Monday, October 14, 2024

Oedipus @ Wyndham's Theatre...

Last Friday night Stuart and I went to see another modern reimagining of another Ancient Greek tragedy - this time Oedipus at the Wyndham's Theatre in London's glitzy West End.
 
Blimey, it was m*ther-f*cking excellent. In more ways than one (er..two!)
 
Directed by Robert Icke, here we see Oedipus (sexy Mark Strong) as a politician on election night with the polls predicting a landslide victory. Surrounded by his loving family, including his wife Jocasta (the brilliant Lesley Manville), everything seems to be going his way.
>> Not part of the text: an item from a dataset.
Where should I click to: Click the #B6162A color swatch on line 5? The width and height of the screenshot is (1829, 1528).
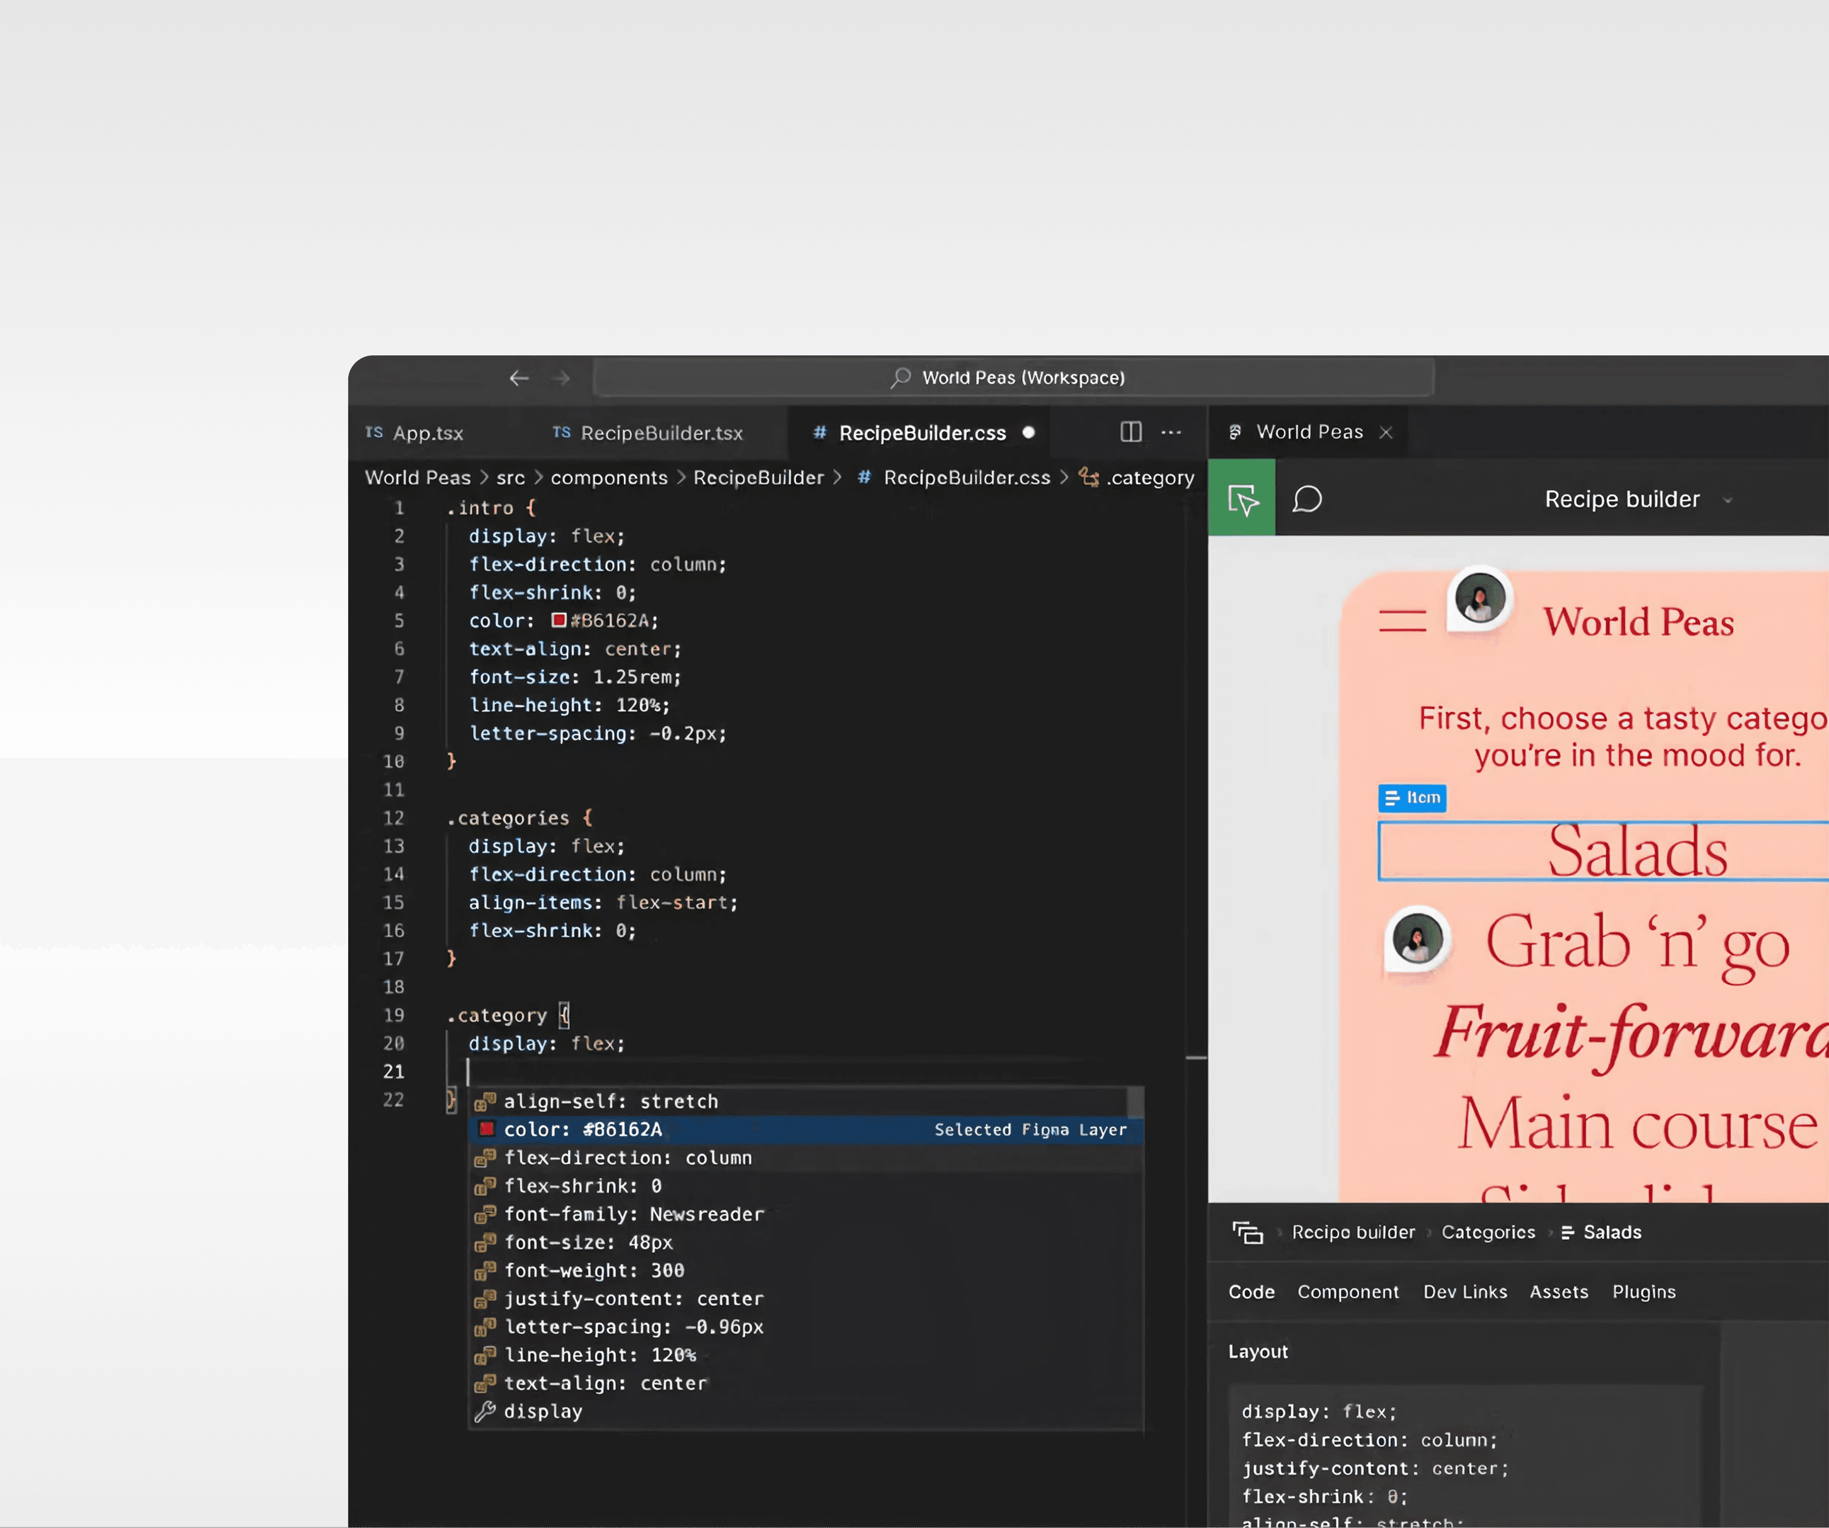[559, 621]
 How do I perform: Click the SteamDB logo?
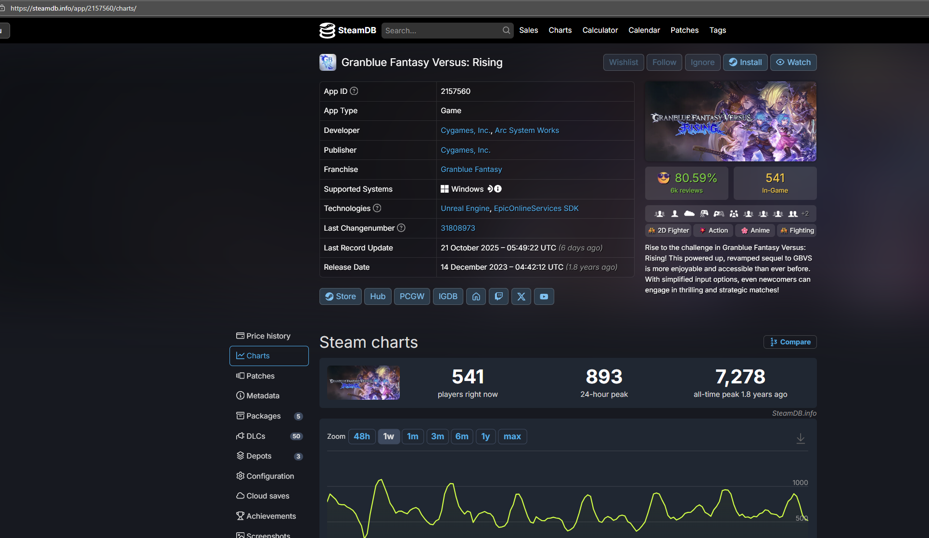click(x=348, y=30)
There is even time for a lovely coming-out story. 
 
Only just then, a blind soothsayer pitches up and, rather like Macbeth's witches, gives him some rather unexpected news from old Dame Deidre Destiny herself; "Oedipus, you killed your father and will sleep with your mother." WTF!
 
Oedipus and his wife laugh it off. His father still lives and his mother is an old crone!
 
Not only that, but in a nod to Barack Obama perhaps, Oedipus ignores the advice of those around him and pursues the truth about his own birth certificate to secure the election. What will he find though? And what does his mother Merope (June Watson) have so desperately to tell him?
 
To compound his fate, Oedipus is also promising an inquiry into the death of Laius, the former king and Jocasta's first husband, without having run the idea past the wise Creon, his second-in-command. And Creon knows more than he's letting on. 
 
Will Oedipus get a nasty surprise? Well, it is an Ancient Greek tragedy so I'll leave you to work it out.
 
All the action takes place as an on-stage clock ticks down the 2 hour running time. And with such an ill-fated Greek hero, the ending, when it comes, was on time and was never going to be for the squeamish.
 
⭐️⭐️⭐️⭐️
 
As a side note: Oedipus's daughter is named Antigone - who is appearing in Alexander Zerdin’s current modern day Greek Tragedy renamed The Other Place at the National Theatre just across the river. Small world.